Respecting illness acknowledges that there is something physically wrong, even if you don't know the cause. But it doesn't play into hypochondria either, because it doesn't play the game of perpetual illness hunting. Rather, someone who respects your illness will listen even more when he can't find out what is “wrong.”

An illness is something that happens TO you. You didn't create it.

This is something few people grasp. Nowadays, everybody believes that somehow if you are ill, you must have done something to cause it. If you have cancer, you must have smoked. If you have allergies, you probably have mental health problems. If you have multiple sclerosis or Parkinson's or Lyme or Lupus, even if we have no clue what you did, you must have done something.

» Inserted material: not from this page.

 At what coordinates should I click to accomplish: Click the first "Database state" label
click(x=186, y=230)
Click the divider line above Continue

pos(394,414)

This belief that someone must be to blame for illness probably arose from Freud's theories about the subconscious. The blame-game tries to pass itself off as the same thing as a holistic view of the body/mind: “Your mind and your body are one; therefore, if you are ill, don't look to others for a cure: look inside yourself.”

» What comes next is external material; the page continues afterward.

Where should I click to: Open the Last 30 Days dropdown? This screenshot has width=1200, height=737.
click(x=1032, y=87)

But, while blaming the sufferer for his illness may have similar origins as doctor's disrespect for patients or for the holistic Freudian or Buddhist view of body/mind, it is different. It's more like blaming the victim for the abuse he suffered. There is an epidemic of this viewpoint.

Okay, but now, here's the catch – and here's where I'm going to seem to contradict myself. What I have learned is that when there is something a person feels is wrong with him, what is needed is a very delicate thing. He needs someone to see the wrong thing – which is indeed not the same as him – acknowledge it, name it and accept it as something belonging to him but not caused by him. This process is a psychological one and a physical one. It recognizes the wholeness of the body/mind, but it does not call the illness psychological. It recognizes the person has something wrong without blaming her for it. It respects the integrity of the person, respects the existence and presence of the illness, without having to make a “diagnosis” and without blaming anyone for anything.

This is essentially what “archetypes work” is about – the work that I have spent more than thirty years understanding and developing. Archetypes work is not just talking theory. It isn't just speculating whether a Jungian-type archetype might fit you or your condition. Archetypes work is about discovering what patterns are in play and naming them as archetypes. In other words, you don't say to the person “You are doing this!” You say “This is what the thing that is happening is.” Often, you simply say back to the sufferer what he is trying to tell you about himself. And you say it with acceptance and love.

I have found that when you are able to do this with a sufferer (the “sick” person), it has almost an instantaneous effect. The sufferer feels recognized but not accused. Many times, if the archetype-naming is exactly right, the sufferer will not even realize it has been named, will not even perceive who identified it, will not grasp that anything at all has occurred (and will not remember it later) ... because what happens is like a puzzle piece being put in place. It just fits and it feels right. And the person moves on to the next thing in his life.

Thus, if you are good at this archetype-naming, the thing you name will, the moment you name it, disappear!

Not gratifying work, to be sure, and perhaps why doctors don't want to do it. They probably wouldn't get paid if they did!

The outcome of archetype-naming, however, is healing and healthiness. Archetype-naming sometimes even works for both body and mind problems, without having to separate them.